#### [Passage]
■ ■ ■ ■ ■ ■ ■

Judaism is not a fast-food religion.

On August 5, 2003, Dr. Laura Schlessinger, America's most outspoken Orthodox Jew, made a bombshell broadcast to her 12 million radio listeners. She announced that she would no longer practice Judaism.

"I still see myself as a Jew," confessed Dr. Laura, who underwent an Orthodox conversion five years ago. "But the spiritual journey in that direction -- as hardcore as I was at it -- just didn't fulfill something in me that I needed... My identifying with this entity and my fulfilling the rituals of the entity -- that has ended."

As shocking as her rejection of Judaism is the longing glance she cast toward Christianity: "I have envied all my Christian friends, who really, universally, deeply feel loved by God. They use the name Jesus in referring to God... That was a mystery, feeling connected to God."

■ ■ ■ ■ ■ ■ ■

#### [Data section]
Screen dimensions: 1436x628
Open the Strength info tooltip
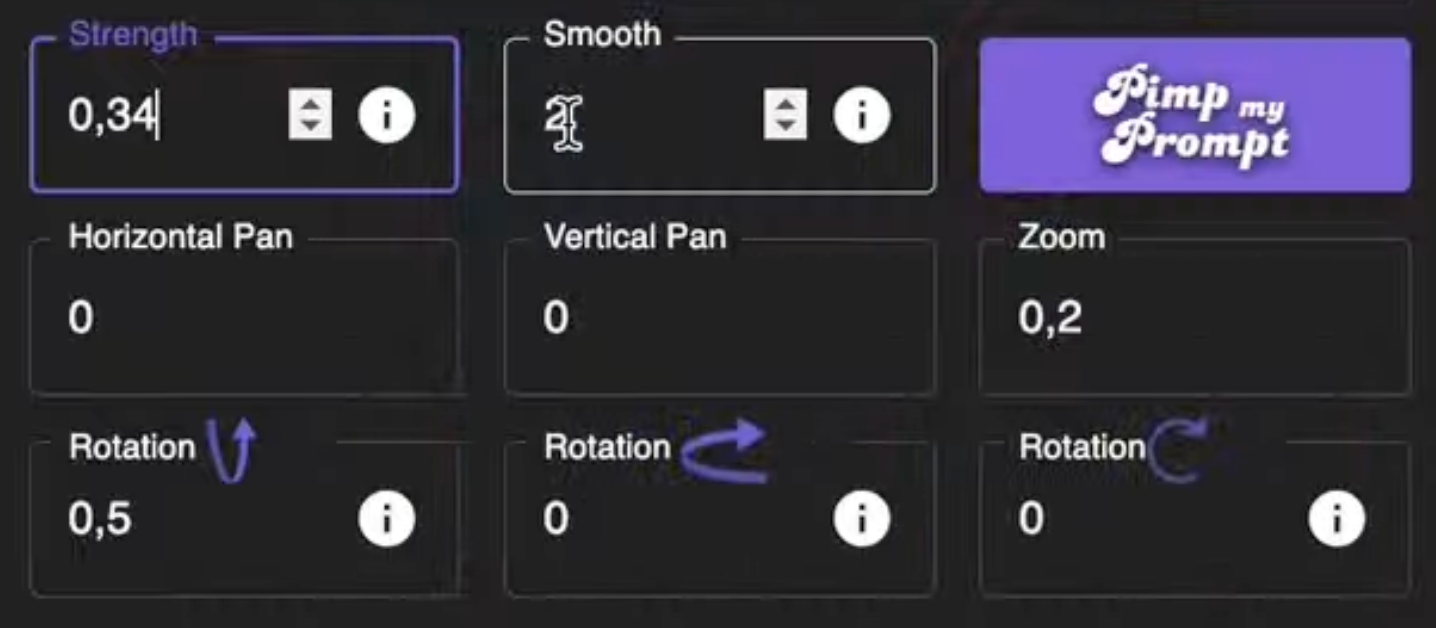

■ ■ ■ ■ ■ ■ ■

#### [Prompt 1]
From the passage about Dr. Laura Schlessinger's break with Judaism, list every date or numerical figure it mentions.
#### [Prompt 2]
Write the next part of the passage about Dr. Laura Schlessinger's break with Judaism, picking up after its final quotation.

#### [Written answer 1]
- August 5, 2003
- 12 million (radio listeners)
- five years (since her Orthodox conversion)

#### [Written answer 2]
Some Christian commentators are having a field day. Joseph Grant Swank, Jr., wrote on a popular Conservative website: "Dr. Laura says that she gets from Judaism present-tense what she's always got from Judaism. The cold shoulder. She tried to deny it for years of study and ritual and hoop jumping. But now she cannot deny it any longer. It's a cold religion when it comes to Dr. Laura's appraisal of Judaism and she can't stand in the cold any longer."

It's an old canard. Decades ago a Catholic friend remarked to me: "Well, of course, the Jewish God is a God of law. The Christian God is a God of love." I, who at the time knew almost nothing about the Jewish God, was taken aback as much by the pat formula as by the matter-of-fact way in which he proclaimed it, like a piece of catechism well learned.

Three decades ago, like many assimilated Jews, I didn't know how to respond to my Christian friend. Today, however, having just come home from morning prayers at the Western Wall, where the women around me were praying to "the Jewish God" with such fervor, such devotion, such ardent love, I know exactly how to respond to Dr. Laura.

Is it possible that a religion that has produced such lovers of God as King David, the prophetess Devorah, the medieval poet Yehuda HaLevi, the 16th century mystics of Safed, the Baal Shem Tov, and the women who pray daily at the Western Wall can provide Dr. Laura no avenue of connection to God?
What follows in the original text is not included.